**Exercises to complete:**
[1] Reproduce the validation methods passage verbatim, from "To achieve this" up to and including "in the corpus.".
[2] In the validation methods passage, which two emotions did the original study examine as implicitly associated with group labels?

**Extract provided:**
....
To achieve this goal, we employed an experimental survey approach. This somewhat unusual validation strategy was chosen to compensate for the fact that traditional gold standard coding seemed inapplicable for the aggregated content analytical method that was to be validated in this study. Word embedding-based ISA metrics analyze implicit associations within a whole corpus in order to draw conclusions about the content of a corpus. We deemed it non-practicable for a limited number of trained human coders to make a reliable and, thus, reproducible generalizing judgment of ISAs within a whole corpus, particularly so since such associations are only implicitly present in the corpus.
We therefore developed and employed a validation method that made use of judgments from a large number of untrained human coders assuming that, following the law of large numbers, individual participants’ erroneous judgments that might possibly occur would not preponderate in this setting because the resulting patterns would regress to the (non-erroneous) mean. We conducted the data collection as a survey using typical items designed to assess given media stimuli, instead of a traditional coding task that follows a precise coding instruction. We deemed that a somewhat unreflected, more intuitive assessment of stimulus sentence packages (likely to follow a heuristic processing routine within participants; Chaiken et al., 1989) was actually better able to detect ISAs than the traditional coding routine for which a reflected, thorough decision-making, and, thus, systematic processing is the explicit goal.
For demonstration purposes, we decided to use the openly available analysis corpus from a recent application of word embedding-based ISA measures for media content analysis (Müller et al., 2023) which investigated implicit stigmatization of ethnic and religious groups in journalistic discourse, focusing on the implicit association of group labels with the emotions fear or admiration. A number of methodological decisions in this validation attempt had to be tailored to this specific study in enabling semantic validation at all. For instance, the original study (Müller et al., 2023) covered a large variety of ethnic groups. For the purposes of our experimental semantic validation attempt, the selection of one group out of this larger variety was a crucial step to keep group-level background factors constant in the experiment. For this group, the original article corpus needed to provide a sufficient number of sentences associating it with both of the two emotions, fear and admiration. For other semantic validation attempts of word embedding-based ISA measures, other factors might be more important when choosing the right selection strategy for used sentence packages—and this will be true for multiple other methodological decisions made during the planning of the present study, depending on the design of the application that is supposed to be validated.
....
**Recorded data:**
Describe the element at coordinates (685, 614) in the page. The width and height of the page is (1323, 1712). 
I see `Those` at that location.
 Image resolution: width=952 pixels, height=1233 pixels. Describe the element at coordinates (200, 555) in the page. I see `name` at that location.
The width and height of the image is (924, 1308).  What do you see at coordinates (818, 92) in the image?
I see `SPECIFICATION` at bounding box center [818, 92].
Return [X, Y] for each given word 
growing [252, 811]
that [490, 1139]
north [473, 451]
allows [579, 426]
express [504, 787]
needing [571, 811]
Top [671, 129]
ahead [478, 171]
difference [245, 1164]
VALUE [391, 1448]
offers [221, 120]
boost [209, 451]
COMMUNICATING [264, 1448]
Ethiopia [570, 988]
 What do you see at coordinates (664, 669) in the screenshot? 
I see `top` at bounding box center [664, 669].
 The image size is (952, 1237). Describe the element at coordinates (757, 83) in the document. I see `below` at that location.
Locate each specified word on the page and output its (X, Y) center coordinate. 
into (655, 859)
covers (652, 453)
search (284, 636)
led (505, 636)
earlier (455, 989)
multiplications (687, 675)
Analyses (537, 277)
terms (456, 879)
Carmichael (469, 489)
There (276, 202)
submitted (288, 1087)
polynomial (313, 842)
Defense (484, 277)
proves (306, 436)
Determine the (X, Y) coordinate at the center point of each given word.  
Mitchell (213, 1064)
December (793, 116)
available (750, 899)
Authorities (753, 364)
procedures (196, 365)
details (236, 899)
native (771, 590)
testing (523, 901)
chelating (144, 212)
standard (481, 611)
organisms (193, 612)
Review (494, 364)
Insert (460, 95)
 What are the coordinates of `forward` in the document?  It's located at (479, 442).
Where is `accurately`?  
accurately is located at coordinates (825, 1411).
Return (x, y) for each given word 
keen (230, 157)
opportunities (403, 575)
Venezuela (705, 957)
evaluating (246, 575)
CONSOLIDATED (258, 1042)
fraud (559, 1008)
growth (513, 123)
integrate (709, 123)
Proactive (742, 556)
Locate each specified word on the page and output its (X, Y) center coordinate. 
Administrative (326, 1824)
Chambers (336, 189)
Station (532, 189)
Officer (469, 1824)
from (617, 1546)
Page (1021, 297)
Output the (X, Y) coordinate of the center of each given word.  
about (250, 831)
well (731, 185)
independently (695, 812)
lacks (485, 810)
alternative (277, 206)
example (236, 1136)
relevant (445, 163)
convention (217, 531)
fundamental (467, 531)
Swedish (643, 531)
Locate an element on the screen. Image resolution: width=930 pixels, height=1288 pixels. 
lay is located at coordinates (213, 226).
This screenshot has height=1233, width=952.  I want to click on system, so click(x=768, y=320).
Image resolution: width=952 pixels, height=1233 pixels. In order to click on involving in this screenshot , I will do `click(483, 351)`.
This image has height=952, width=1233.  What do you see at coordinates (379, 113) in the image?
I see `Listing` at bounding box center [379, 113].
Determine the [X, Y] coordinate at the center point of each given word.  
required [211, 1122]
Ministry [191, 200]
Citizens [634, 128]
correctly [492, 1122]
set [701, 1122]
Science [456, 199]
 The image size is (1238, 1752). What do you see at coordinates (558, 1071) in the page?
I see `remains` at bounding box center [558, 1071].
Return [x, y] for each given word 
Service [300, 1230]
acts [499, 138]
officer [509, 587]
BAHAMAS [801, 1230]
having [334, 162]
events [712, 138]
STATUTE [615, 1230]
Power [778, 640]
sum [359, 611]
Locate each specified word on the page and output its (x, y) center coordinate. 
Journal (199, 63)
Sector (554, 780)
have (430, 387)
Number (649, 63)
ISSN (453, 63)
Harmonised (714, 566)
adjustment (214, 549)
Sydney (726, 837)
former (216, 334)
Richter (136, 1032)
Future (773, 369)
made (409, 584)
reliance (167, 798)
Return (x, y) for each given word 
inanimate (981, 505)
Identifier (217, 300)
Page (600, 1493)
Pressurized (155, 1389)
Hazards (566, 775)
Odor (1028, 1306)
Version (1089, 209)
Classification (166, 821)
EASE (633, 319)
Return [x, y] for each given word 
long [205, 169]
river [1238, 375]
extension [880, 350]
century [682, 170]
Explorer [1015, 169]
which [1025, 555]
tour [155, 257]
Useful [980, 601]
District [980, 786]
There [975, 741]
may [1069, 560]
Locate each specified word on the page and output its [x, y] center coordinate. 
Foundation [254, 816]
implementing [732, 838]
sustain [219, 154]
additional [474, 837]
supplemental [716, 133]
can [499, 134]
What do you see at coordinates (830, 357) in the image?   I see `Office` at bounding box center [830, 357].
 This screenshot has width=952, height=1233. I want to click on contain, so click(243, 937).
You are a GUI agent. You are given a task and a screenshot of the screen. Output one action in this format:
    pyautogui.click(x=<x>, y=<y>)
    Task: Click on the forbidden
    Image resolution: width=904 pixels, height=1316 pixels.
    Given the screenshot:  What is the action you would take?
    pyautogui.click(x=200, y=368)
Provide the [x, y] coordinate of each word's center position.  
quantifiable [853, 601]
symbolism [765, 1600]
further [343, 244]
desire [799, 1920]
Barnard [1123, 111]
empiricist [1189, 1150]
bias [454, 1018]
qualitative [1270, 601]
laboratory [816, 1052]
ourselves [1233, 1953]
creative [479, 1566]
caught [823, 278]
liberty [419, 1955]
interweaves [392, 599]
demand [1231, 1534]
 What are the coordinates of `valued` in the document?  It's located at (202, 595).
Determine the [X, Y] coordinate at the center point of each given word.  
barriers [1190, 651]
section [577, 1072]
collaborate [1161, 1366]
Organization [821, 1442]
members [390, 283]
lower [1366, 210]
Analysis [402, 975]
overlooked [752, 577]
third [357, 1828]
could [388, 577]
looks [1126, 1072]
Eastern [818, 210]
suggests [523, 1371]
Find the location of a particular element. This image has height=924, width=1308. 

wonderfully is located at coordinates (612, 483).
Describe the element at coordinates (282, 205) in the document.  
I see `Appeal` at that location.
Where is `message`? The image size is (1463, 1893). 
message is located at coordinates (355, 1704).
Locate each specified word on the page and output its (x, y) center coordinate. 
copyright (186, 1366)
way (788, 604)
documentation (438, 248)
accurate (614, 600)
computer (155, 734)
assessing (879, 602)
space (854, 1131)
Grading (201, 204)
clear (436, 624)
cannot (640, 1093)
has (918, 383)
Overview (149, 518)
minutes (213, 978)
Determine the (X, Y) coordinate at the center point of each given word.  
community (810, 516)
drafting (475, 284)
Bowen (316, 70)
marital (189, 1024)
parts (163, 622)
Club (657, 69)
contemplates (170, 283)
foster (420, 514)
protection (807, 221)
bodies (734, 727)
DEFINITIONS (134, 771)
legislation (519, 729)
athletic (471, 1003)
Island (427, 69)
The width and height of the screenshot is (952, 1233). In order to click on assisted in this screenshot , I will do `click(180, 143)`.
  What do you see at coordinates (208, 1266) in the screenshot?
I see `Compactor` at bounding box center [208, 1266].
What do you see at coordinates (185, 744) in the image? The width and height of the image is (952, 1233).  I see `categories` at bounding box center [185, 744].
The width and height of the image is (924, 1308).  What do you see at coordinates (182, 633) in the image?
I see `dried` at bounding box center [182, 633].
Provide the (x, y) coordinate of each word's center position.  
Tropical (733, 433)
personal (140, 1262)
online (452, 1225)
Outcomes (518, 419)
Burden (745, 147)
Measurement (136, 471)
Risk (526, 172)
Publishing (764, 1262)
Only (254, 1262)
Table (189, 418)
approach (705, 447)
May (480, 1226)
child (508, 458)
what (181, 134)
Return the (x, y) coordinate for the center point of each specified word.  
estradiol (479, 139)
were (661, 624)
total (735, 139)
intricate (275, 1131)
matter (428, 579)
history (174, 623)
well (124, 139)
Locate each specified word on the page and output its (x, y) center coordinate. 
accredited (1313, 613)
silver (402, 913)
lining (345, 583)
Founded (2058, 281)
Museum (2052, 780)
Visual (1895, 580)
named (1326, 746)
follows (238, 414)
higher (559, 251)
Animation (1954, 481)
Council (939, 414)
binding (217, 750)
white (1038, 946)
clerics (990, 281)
....
**Results:**
[1]
To achieve this goal, we employed an experimental survey approach. This somewhat unusual validation strategy was chosen to compensate for the fact that traditional gold standard coding seemed inapplicable for the aggregated content analytical method that was to be validated in this study. Word embedding-based ISA metrics analyze implicit associations within a whole corpus in order to draw conclusions about the content of a corpus. We deemed it non-practicable for a limited number of trained human coders to make a reliable and, thus, reproducible generalizing judgment of ISAs within a whole corpus, particularly so since such associations are only implicitly present in the corpus.

[2] Fear and admiration.